# OBJETIVO DO EXERCÍCIO:
De acordo com o trecho sobre discriminação, o que significa discriminar na Análise do Comportamento?

# TRECHO APRESENTADO:

========

Durante o congresso de 2025 da TCR, uma fala do Hélio Guilhardi me pegou de jeito. Daquele jeitinho que só as ideias simples e profundas têm:
“DISCRIMINAÇÃO NÃO É PROPRIEDADE DO ORGANISMO, É POTENCIAL.”
À primeira vista, pode soar técnico. Mas essa afirmação carrega uma chave para pensarmos o aprendizado humano – não só em sala de aula ou em consultório de psicoterapia, mas também na vida cotidiana, nas relações, na forma como lidamos com o mundo.
Quando falamos de discriminação aqui, estamos usando o termo no sentido técnico da Análise do Comportamento, e não no uso comum da palavra, que muitas vezes remete a preconceito ou exclusão. Na nossa área, discriminar significa responder de maneira diferente a estímulos diferentes. É perceber nuances. É distinguir. É reconhecer… o que de fato está acontecendo?
A discriminação, nesse sentido, não é algo que se tem, como se fosse uma qualidade inata ou um talento pessoal. É algo que se constrói ao longo da vida, a partir das experiências, do contato com o ambiente, das interações com outras pessoas. Ela pode se desenvolver, ser refinada, aprimorada, mas também pode não ser… E quando não é, as consequências são visíveis: dificuldade para aprender, para perceber diferenças sutis, para reagir com flexibilidade, para viver com mais clareza.

========

# Dados de apontamento do alvo:

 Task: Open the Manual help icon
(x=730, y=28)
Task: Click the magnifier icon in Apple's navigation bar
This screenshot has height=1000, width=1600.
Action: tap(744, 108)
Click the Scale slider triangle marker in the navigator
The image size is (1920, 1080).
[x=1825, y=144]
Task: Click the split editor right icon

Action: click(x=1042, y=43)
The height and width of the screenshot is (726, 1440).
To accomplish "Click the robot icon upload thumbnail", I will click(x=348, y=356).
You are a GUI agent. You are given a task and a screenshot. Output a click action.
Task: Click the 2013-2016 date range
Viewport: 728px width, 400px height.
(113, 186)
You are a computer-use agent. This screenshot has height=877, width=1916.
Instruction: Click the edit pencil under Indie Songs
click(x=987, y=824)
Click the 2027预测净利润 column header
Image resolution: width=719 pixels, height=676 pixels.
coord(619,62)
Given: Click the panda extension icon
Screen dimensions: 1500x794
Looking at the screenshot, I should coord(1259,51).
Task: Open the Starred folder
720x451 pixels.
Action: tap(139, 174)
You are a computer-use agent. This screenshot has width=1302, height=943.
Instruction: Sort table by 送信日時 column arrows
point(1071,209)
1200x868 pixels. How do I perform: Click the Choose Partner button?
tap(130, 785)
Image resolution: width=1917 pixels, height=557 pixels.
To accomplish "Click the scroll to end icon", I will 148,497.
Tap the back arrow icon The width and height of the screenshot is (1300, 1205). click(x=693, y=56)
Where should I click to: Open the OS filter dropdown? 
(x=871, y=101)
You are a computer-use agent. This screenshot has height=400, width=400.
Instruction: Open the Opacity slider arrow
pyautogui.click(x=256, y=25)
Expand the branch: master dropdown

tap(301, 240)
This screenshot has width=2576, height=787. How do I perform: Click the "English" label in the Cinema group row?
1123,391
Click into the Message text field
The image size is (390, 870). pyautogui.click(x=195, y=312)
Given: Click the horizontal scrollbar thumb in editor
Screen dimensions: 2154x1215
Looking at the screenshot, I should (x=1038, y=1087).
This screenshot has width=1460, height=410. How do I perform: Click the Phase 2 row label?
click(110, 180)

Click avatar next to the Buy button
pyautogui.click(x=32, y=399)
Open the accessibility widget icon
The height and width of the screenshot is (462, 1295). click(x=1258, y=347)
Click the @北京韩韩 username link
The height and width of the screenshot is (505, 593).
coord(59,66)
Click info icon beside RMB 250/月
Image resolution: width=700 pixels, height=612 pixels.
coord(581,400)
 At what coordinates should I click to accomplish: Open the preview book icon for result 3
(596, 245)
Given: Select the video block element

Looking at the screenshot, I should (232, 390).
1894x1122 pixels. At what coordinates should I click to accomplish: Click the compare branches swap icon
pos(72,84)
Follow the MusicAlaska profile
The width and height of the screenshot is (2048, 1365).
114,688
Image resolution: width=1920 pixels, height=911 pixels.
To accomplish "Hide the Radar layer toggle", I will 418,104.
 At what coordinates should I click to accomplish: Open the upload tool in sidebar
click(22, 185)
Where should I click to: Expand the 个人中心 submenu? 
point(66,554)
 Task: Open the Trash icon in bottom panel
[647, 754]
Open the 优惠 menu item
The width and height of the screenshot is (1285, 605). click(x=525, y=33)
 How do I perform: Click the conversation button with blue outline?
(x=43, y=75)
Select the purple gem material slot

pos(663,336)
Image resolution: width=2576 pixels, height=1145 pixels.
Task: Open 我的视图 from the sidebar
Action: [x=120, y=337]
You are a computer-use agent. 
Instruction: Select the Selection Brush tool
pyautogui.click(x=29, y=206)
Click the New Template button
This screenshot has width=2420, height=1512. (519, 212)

========

# RESPOSTA COMPLETA:
Significa responder de maneira diferente a estímulos diferentes.